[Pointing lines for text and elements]
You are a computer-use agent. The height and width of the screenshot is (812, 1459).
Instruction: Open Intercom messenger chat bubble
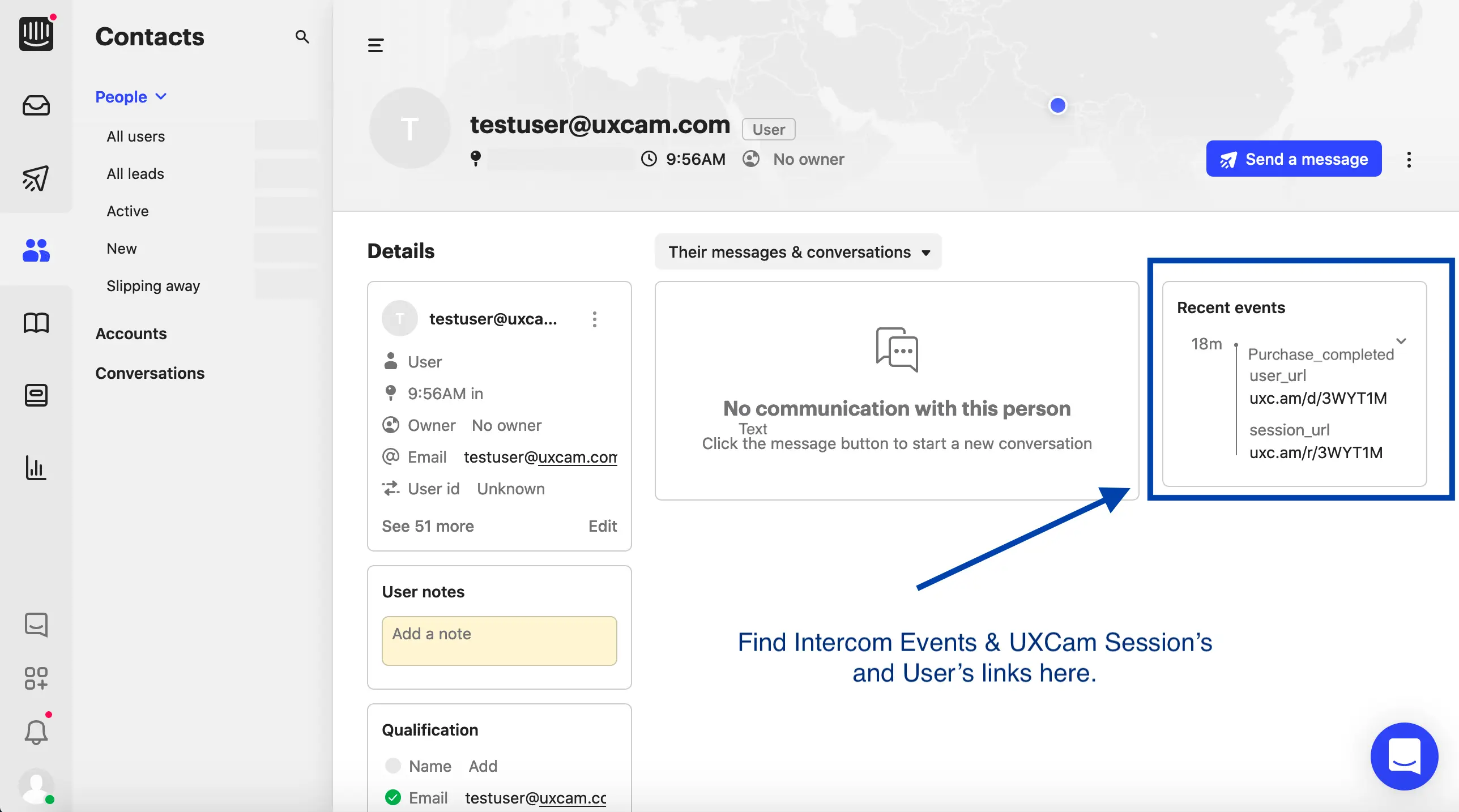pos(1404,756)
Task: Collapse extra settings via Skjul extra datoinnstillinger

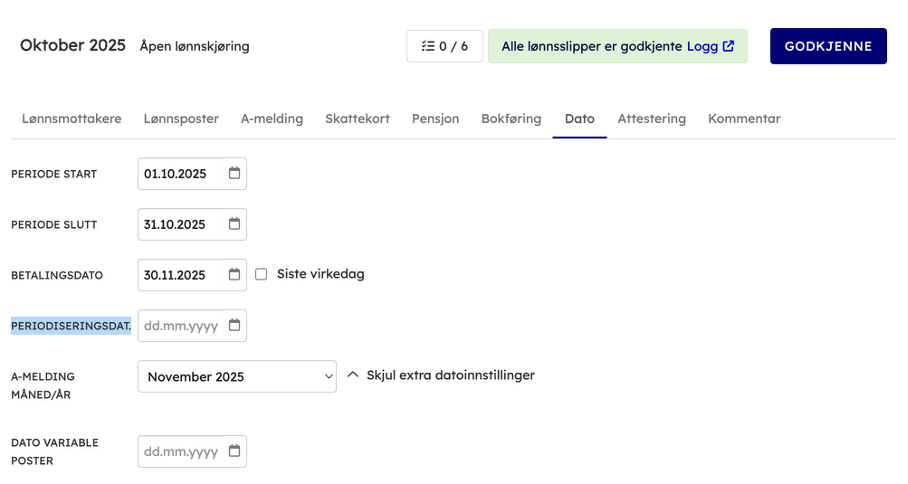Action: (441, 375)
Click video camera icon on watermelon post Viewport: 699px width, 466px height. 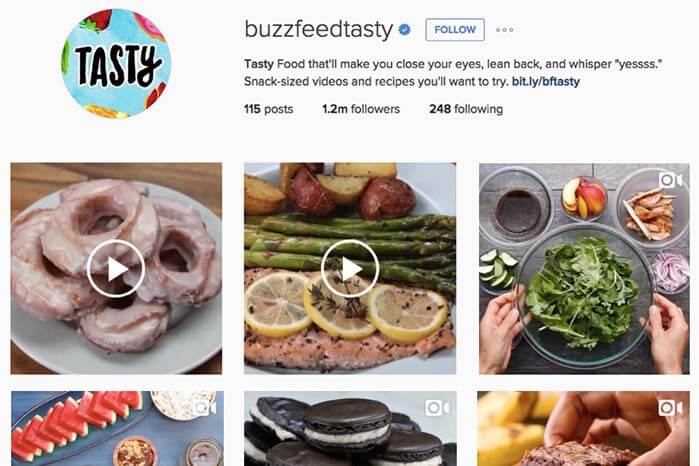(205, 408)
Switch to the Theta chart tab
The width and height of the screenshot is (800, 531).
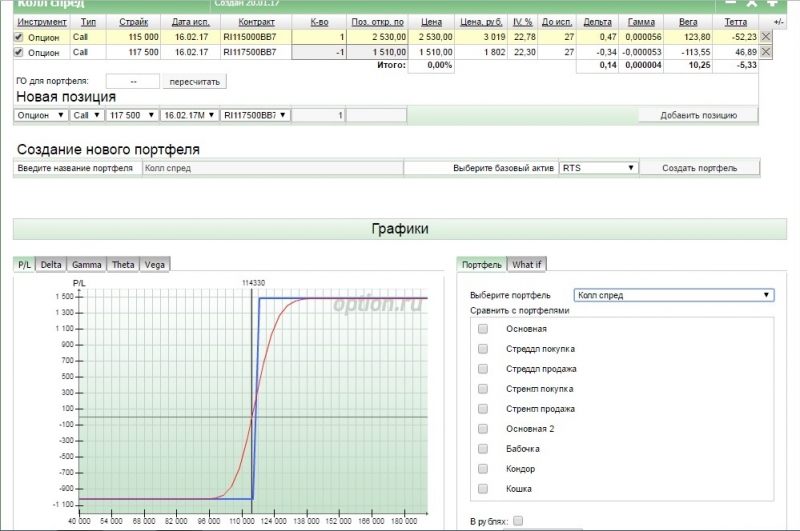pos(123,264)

• [STATED EXERCISE]: Rewrite the stretch from the line containing "Switch to the Theta chart tab" through the last line, replacing "tab" with "panel" and changing nothing else. Leave the pictures out of your answer.

• [CORRECT RESULT]:
Switch to the Theta chart panel
The width and height of the screenshot is (800, 531).
pos(123,264)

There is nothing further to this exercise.